The 2010–2011 season brought great promise for the Patriots. Led by seniors Cam Long and Isiah Tate, the Patriots' campaign started off with mixed emotions as they dropped two games vs NC State and Wofford. From then, the Patriots sparked a seven-game winning streak including a key home win in the 'Battle of the Orange Line' versus George Washington University. The following four games proved to be a test as GMU traveled to the University of Dayton, played at home versus the University of Delaware, and away at both Hofstra University and at Old Dominion University. After the lowly spell of dropping three of those four, the Patriots became red hot as they went undefeated during the regular season winning 16 straight games including a crucial conference game at Virginia Commonwealth University. Heading into the CAA tournament, the ESPN/USA Today Coaches' Poll ranked George Mason as the number 25 team in the country, which was their first national ranking since 2006 when they made the improbable run to the Final Four. Senior Cam Long was voted first team all-conference and Coach Larrañaga was awarded the coach of the year. GMU would fall from the rankings after a semifinal loss to VCU in the conference tournament.
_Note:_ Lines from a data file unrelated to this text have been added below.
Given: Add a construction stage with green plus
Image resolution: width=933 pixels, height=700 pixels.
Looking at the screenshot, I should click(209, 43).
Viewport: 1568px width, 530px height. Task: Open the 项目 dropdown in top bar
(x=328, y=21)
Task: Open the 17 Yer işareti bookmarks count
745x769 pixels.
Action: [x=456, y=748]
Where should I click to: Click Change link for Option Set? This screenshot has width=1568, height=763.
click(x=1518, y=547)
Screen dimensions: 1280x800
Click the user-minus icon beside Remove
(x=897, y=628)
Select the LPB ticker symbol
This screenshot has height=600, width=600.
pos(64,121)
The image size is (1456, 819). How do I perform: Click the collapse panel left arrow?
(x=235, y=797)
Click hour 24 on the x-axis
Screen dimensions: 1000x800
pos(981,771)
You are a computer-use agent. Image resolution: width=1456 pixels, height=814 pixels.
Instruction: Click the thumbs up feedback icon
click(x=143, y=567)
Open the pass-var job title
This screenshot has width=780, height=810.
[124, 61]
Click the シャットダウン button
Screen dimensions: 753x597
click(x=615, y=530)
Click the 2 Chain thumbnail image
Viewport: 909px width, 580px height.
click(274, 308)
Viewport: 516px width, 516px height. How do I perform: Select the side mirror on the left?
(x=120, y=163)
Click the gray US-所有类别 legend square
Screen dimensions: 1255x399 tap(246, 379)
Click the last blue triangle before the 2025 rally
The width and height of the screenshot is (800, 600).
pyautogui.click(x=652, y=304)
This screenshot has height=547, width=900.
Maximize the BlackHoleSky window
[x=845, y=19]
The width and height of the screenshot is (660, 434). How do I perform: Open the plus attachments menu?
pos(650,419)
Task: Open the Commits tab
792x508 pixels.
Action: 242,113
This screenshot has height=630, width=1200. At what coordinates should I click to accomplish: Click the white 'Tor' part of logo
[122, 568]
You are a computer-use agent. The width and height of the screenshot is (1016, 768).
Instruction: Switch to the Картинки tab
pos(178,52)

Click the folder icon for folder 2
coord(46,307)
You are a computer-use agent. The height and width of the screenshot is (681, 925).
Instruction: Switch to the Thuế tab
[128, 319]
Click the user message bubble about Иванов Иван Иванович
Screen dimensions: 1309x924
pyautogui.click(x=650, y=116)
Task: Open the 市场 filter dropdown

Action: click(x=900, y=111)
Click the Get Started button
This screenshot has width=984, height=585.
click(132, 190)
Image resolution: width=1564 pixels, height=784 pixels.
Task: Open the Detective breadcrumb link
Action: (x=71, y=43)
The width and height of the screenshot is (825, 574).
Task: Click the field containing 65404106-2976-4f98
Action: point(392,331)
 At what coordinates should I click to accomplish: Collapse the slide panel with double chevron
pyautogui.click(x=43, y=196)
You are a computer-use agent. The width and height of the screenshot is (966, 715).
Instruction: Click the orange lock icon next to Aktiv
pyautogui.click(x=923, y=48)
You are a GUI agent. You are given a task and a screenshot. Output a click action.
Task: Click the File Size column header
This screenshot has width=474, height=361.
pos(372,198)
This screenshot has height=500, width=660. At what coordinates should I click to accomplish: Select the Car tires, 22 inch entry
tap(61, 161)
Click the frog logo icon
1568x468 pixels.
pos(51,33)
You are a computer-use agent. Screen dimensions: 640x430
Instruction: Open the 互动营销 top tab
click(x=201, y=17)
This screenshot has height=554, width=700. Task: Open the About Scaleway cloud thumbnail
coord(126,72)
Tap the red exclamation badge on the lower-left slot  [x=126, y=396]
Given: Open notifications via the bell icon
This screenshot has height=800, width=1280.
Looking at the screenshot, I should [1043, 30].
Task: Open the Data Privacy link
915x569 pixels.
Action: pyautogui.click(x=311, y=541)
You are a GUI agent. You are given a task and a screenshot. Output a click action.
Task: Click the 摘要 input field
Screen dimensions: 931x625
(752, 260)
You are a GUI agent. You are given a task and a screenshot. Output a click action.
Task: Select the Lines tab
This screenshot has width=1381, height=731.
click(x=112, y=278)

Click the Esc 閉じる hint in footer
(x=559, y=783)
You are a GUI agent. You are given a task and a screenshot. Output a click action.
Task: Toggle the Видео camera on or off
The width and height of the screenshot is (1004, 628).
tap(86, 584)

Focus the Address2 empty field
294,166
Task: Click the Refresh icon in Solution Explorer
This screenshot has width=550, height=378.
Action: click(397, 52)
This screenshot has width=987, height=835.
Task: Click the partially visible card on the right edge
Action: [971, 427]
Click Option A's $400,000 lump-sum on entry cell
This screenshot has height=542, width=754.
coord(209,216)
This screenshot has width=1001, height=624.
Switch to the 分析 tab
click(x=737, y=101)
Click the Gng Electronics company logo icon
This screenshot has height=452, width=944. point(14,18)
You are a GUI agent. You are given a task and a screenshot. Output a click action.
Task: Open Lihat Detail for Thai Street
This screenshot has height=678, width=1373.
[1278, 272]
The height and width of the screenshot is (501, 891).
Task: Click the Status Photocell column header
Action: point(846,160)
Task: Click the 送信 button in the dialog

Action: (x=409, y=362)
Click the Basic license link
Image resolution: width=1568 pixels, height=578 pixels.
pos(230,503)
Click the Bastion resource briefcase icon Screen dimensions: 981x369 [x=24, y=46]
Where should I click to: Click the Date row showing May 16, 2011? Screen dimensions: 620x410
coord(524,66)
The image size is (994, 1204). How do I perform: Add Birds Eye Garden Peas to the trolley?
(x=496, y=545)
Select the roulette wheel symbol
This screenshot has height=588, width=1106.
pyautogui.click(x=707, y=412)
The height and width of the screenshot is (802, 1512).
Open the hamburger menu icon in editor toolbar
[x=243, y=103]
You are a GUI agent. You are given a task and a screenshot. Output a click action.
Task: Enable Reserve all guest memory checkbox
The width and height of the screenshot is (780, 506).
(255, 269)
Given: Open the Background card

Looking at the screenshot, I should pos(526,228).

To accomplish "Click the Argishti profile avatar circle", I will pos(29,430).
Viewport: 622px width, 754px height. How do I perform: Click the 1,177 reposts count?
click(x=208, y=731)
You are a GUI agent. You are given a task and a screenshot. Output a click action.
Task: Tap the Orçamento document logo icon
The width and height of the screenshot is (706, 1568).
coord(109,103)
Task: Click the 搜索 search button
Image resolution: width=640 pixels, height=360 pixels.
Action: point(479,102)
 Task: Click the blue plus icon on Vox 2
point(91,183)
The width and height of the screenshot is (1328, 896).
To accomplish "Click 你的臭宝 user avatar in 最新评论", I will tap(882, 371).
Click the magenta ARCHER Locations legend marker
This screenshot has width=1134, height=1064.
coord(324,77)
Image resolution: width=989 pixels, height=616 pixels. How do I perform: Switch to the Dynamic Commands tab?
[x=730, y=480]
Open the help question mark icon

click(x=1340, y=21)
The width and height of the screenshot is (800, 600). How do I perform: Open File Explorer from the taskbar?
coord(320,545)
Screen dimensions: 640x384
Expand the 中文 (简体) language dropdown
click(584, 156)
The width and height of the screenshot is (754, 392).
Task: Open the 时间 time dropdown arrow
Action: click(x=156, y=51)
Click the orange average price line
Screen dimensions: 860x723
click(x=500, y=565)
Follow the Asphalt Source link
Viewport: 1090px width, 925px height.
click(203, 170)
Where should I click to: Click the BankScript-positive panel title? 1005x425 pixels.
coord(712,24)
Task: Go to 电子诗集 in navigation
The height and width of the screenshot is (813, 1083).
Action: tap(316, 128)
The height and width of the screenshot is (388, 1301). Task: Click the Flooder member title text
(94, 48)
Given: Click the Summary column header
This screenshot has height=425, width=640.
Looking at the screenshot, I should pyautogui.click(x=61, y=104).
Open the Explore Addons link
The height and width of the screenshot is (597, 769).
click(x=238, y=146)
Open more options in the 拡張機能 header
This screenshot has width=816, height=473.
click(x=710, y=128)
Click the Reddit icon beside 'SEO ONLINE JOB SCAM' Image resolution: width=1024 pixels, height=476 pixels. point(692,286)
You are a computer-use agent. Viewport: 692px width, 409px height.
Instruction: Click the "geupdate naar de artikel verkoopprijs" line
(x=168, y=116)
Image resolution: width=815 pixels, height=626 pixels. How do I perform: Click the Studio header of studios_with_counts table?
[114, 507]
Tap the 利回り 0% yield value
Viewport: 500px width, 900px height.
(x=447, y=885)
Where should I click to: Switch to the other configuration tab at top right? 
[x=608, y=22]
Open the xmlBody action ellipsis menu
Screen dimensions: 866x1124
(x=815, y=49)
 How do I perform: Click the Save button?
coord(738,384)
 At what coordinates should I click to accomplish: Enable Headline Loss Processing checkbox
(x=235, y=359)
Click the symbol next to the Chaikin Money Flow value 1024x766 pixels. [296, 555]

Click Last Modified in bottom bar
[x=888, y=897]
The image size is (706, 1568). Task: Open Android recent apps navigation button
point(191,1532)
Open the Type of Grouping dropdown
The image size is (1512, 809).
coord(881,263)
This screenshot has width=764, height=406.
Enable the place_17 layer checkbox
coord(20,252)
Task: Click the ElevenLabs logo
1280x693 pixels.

In the 2011 NCAA Tournament, Mason was assigned a No. 8 seed and faced off against No. 9 seed and Big East stalwart Villanova. In a seesaw game, Mason pulled out the victory when Luke Hancock knocked down a late three, and Mike Morrison threw down a last-second breakaway dunk. In the next round, Mason lost to No. 1 overall seed Ohio State.

Other achievements

As of February 2011, Larrañaga's 271 career wins at Mason makes him the winningest coach in the history of both the school and the CAA. He has won CAA Coach of the Year twice, in 1999 and in 2011. The latter award came after the Patriots reeled off a school-record 15 straight wins to finish the regular season, remaining undefeated at the Patriot Center, setting a school record for regular-season wins (25), and securing the No. 1 seed heading into the CAA tournament.

University of Miami

On April 22, 2011, Larrañaga accepted the head coaching position at the University of Miami. In his first season at Miami, he led the team to a 9–7 record in-conference, which marked the university's first ever winning record in the ACC.

In his second season, Larrañaga led the Hurricanes to arguably their best season since the Rick Barry era, winning the ACC regular season title. It represented the first time in 11 years and only the fourth time in 32 years that a team not from North Carolina had won at least a share of the title. The highlight of the season was an unprecedented 90-63 rout of top-ranked Duke, which represented Miami's first-ever defeat of a top-ranked team and the largest margin of defeat for a top-ranked team ever.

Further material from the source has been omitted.